#### Records shown

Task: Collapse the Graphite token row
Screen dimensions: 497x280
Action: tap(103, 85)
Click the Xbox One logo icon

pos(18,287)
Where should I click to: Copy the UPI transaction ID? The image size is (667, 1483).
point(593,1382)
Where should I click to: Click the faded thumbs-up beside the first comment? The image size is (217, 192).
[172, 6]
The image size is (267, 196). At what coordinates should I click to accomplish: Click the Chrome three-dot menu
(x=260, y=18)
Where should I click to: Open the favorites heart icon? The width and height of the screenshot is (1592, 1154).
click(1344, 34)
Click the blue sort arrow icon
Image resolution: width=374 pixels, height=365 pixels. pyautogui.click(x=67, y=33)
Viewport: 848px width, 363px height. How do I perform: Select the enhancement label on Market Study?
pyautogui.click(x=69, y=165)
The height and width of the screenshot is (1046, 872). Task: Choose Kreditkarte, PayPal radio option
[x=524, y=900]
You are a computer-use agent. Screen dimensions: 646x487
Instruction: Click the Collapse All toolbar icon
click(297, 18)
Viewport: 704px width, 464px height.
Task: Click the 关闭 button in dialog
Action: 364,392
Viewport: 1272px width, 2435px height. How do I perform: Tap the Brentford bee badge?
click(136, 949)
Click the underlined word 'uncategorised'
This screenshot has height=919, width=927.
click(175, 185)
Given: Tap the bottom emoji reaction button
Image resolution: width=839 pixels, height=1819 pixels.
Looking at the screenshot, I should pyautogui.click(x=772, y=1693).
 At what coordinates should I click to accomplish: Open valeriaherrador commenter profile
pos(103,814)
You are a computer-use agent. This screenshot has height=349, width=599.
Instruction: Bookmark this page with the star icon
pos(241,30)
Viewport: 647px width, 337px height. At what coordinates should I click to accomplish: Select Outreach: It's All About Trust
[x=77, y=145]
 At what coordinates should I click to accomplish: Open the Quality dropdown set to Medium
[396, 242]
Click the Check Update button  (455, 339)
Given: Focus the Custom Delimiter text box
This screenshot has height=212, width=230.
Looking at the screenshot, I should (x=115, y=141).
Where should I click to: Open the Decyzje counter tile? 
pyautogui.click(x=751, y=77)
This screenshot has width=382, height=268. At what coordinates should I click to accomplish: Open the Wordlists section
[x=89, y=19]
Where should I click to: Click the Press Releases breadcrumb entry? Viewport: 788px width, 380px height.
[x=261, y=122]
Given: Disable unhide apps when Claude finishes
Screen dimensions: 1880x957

########

## [Objective]
Starting at the first line of the data and ending at the line that contains "should pyautogui.click(x=772, y=1693).", arrange every line as a JSON list of strings, one string per line, with blank lines left out.

## [Answer to this exercise]
[
  "Task: Collapse the Graphite token row",
  "Screen dimensions: 497x280",
  "Action: tap(103, 85)",
  "Click the Xbox One logo icon",
  "pos(18,287)",
  "Where should I click to: Copy the UPI transaction ID? The image size is (667, 1483).",
  "point(593,1382)",
  "Where should I click to: Click the faded thumbs-up beside the first comment? The image size is (217, 192).",
  "[172, 6]",
  "The image size is (267, 196). At what coordinates should I click to accomplish: Click the Chrome three-dot menu",
  "(x=260, y=18)",
  "Where should I click to: Open the favorites heart icon? The width and height of the screenshot is (1592, 1154).",
  "click(1344, 34)",
  "Click the blue sort arrow icon",
  "Image resolution: width=374 pixels, height=365 pixels. pyautogui.click(x=67, y=33)",
  "Viewport: 848px width, 363px height. How do I perform: Select the enhancement label on Market Study?",
  "pyautogui.click(x=69, y=165)",
  "The height and width of the screenshot is (1046, 872). Task: Choose Kreditkarte, PayPal radio option",
  "[x=524, y=900]",
  "You are a computer-use agent. Screen dimensions: 646x487",
  "Instruction: Click the Collapse All toolbar icon",
  "click(297, 18)",
  "Viewport: 704px width, 464px height.",
  "Task: Click the 关闭 button in dialog",
  "Action: 364,392",
  "Viewport: 1272px width, 2435px height. How do I perform: Tap the Brentford bee badge?",
  "click(136, 949)",
  "Click the underlined word 'uncategorised'",
  "This screenshot has height=919, width=927.",
  "click(175, 185)",
  "Given: Tap the bottom emoji reaction button",
  "Image resolution: width=839 pixels, height=1819 pixels.",
  "Looking at the screenshot, I should pyautogui.click(x=772, y=1693)."
]